Features selection : Chi-square ~ Jean-Sébastien Carinos

Features selection : Chi-square

\tilde{\chi}^2 test the independence of two events :

A : occurrence of the term
B : occurrence of the class

The higher Chi-square is, the more independant are the term and the class.
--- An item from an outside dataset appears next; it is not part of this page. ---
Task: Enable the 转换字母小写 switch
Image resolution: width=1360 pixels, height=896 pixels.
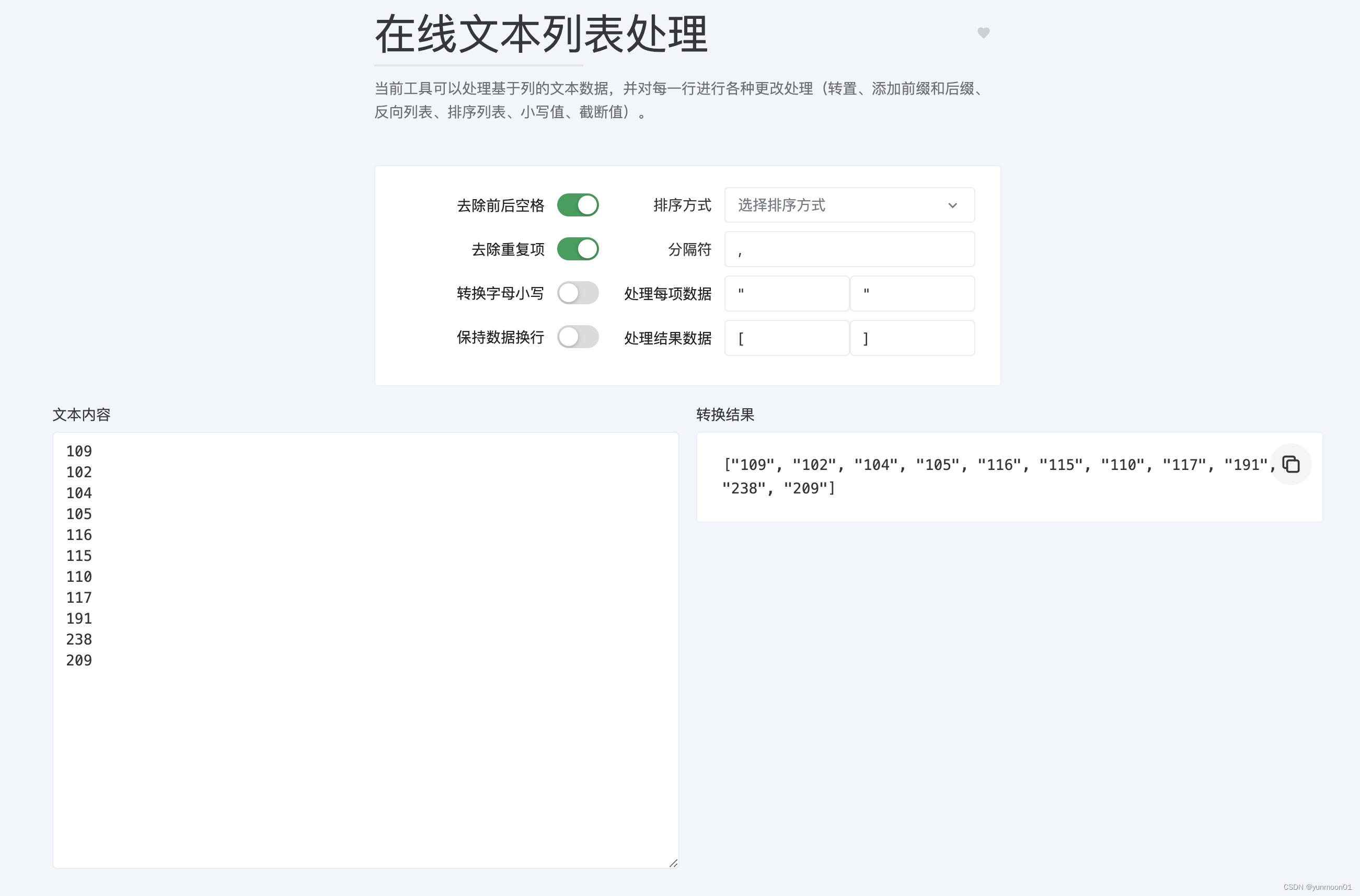Action: coord(578,293)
When classifying documents with a lot of different words, we can use the chi-square to only use a subset of the words. Training become less expansive and the classifier may also become more accurate by denoising our dataset

Definition

For a term t and a class c, we can compute :

\tilde{\chi}^2 = \sum\nolimits_{t \in [0;1]}\sum\nolimits_{c \in [0;1]}((N_{tc} -E_{tc})^2/E_{tc})

That we can developp in :

\tilde{\chi}^2 = \dfrac{(N_{00}+N_{01}+N_{10}+N_{11})*(N_{00}N_{11}-N_{01}N_{10})^2}{(N_{00}+N_{01})*(N_{00}+N_{10})*(N_{01}+N_{11})*(N_{10}+N_{11})}

N : observed frequency
E : estimated frequency

Computation

N is observed, we know it by watching the occurrence of t and c in our documents

N_{10} is the total number of docs
N_{10} is the number of docs with the term t not of the class c
N_{11} is the number of docs with the term t of the class c
N_{00} is the number of docs without the term t not of the class c
N_{01} is the number of docs without the term t of the class c

E has to be computed

We will use that table

	c=0	c=1
t=0	N₀₀	N₀₁
t=1	N₁₀	N₁₁

To compute E₁₁ , we sum its row (N₁₀+N₁₁), sum its column (N₀₁+N₁₁), multiply the results and divide it by N

E_{11}=\dfrac{(N_{10}+N_{11})*(N_{01}+N_{11})}{N}

And We do the same for the others E_tc.

E_{00}=\dfrac{(N_{00}+N_{01})*(N_{00}+N_{10})}{N}

E_{01}=\dfrac{(N_{00}+N_{01})*(N_{01}+N_{11})}{N}

E_{10}=\dfrac{(N_{10}+N_{11})*(N_{00}+N_{10})}{N}

Confidence

We can consider a term not helpful to determine a class if they are independent (Chi-square is high).
The following table indicate how confident we can be when rejecting a term according to its \tilde{\chi}^2 .

Confidence	\tilde{\chi}^2
99.900%	2.71
99.950%	3.84
99.990%	6.63
99.995%	7.88
99.999%	10.83

Ie, if you reject a term with a chi square greater than 7.88, you only have 0.005% chances to be wrong.